---------- Exercise data
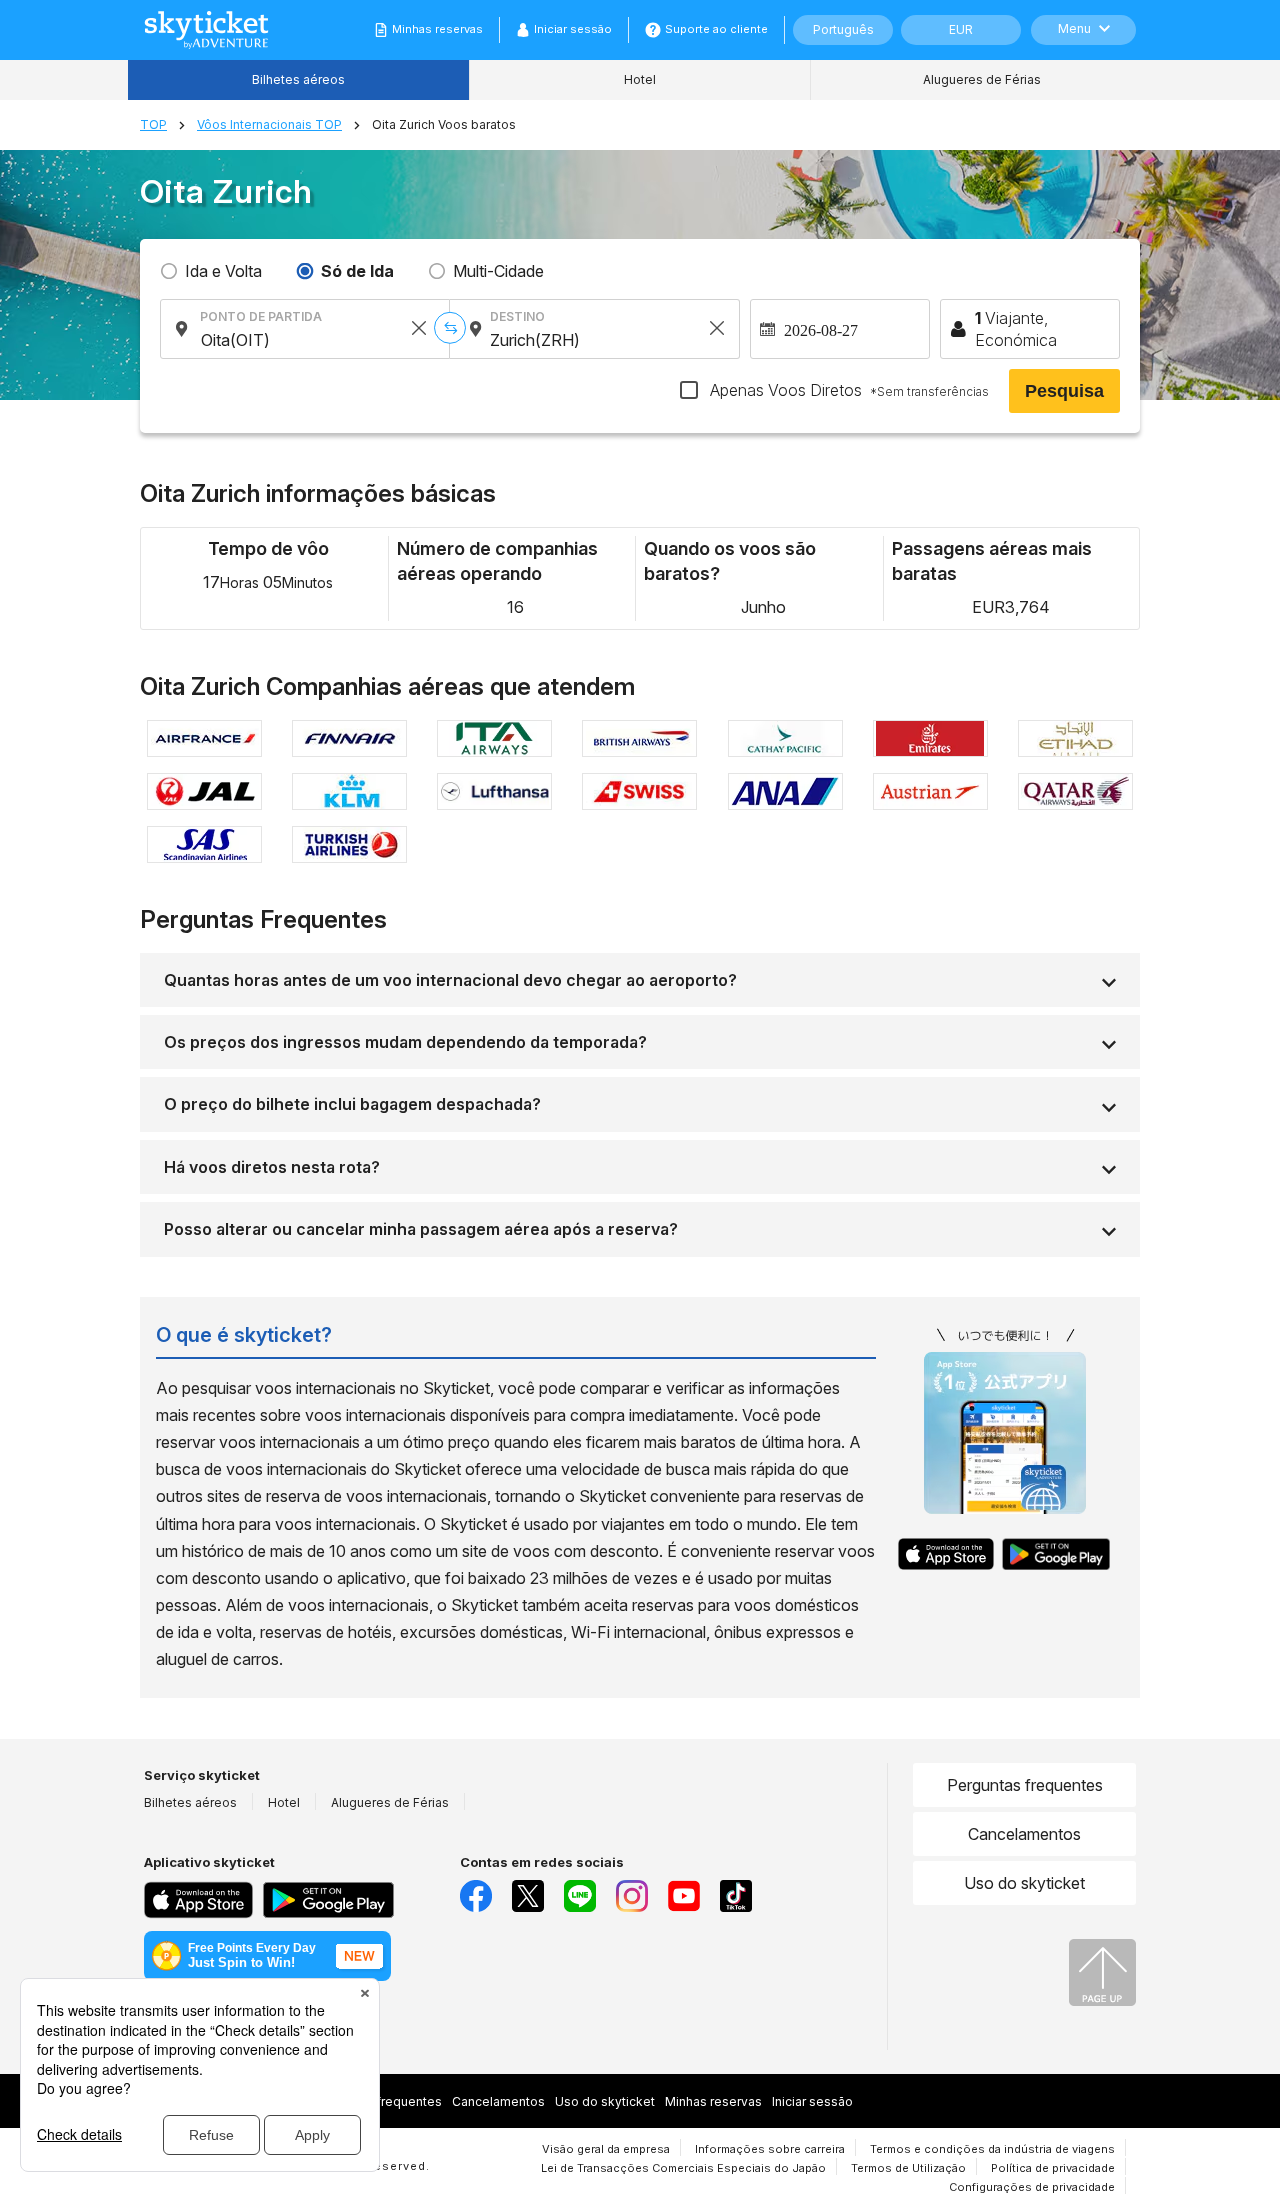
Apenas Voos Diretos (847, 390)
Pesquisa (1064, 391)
--------------------
---------- Exercise data
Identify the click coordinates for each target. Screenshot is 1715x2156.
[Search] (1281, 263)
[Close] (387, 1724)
--------------------
--- What is being asked ---
Set down, unchanged, only those lines above that fall between the line with "Identify the click" and the line with "[Close] (387, 1724)", the two end lines included.

--- Answer to the problem ---
Identify the click coordinates for each target. Screenshot is 1715x2156.
[Search] (1281, 263)
[Close] (387, 1724)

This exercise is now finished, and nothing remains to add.